(Extracted records)
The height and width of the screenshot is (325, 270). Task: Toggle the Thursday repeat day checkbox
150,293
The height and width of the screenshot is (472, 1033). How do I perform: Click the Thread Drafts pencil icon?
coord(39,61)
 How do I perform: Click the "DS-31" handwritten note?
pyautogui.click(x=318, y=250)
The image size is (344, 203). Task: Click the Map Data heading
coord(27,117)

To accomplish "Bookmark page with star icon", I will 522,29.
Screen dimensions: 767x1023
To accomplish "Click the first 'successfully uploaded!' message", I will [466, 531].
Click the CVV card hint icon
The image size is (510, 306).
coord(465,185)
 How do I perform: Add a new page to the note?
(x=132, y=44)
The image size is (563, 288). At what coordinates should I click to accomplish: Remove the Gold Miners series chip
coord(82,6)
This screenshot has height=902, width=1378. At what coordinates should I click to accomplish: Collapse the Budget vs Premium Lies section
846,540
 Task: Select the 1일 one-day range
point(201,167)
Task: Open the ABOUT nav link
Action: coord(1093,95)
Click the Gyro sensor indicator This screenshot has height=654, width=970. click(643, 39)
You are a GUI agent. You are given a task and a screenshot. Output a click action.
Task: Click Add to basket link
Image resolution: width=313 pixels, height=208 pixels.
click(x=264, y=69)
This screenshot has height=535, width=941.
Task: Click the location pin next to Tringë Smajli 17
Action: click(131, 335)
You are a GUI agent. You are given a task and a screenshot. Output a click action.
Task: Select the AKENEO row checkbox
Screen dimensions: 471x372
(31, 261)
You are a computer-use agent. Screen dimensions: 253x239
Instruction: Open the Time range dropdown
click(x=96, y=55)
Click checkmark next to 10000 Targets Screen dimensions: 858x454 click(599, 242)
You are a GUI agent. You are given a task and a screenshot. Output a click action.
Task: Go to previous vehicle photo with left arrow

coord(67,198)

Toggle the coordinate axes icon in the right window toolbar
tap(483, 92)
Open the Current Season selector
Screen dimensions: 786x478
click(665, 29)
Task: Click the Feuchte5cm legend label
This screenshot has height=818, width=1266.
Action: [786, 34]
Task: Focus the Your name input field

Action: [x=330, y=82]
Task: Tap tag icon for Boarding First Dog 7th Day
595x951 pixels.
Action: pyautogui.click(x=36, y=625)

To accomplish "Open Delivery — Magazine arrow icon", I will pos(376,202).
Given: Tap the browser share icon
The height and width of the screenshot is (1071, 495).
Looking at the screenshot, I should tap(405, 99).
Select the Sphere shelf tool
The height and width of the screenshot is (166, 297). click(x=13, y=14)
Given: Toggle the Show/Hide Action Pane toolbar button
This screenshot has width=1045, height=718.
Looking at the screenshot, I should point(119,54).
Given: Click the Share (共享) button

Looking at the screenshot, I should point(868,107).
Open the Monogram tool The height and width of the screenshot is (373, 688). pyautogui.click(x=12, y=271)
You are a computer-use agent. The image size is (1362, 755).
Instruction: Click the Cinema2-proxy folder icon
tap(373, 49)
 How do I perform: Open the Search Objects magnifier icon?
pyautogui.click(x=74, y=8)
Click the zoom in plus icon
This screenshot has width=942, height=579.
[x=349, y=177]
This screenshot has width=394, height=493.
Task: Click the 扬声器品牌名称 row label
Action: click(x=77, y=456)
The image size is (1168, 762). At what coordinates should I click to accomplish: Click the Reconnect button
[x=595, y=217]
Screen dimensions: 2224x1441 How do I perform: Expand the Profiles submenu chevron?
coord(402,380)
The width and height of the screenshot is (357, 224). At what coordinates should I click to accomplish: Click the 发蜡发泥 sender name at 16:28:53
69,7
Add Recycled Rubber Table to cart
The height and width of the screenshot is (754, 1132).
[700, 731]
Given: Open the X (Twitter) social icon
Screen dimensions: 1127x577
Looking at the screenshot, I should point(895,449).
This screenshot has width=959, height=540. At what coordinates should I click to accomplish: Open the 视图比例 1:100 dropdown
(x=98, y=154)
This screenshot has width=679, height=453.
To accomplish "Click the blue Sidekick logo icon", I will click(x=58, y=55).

Your task.
If a line in the entries above includes "computer", count it; report the total alone.

Solution to the problem.
2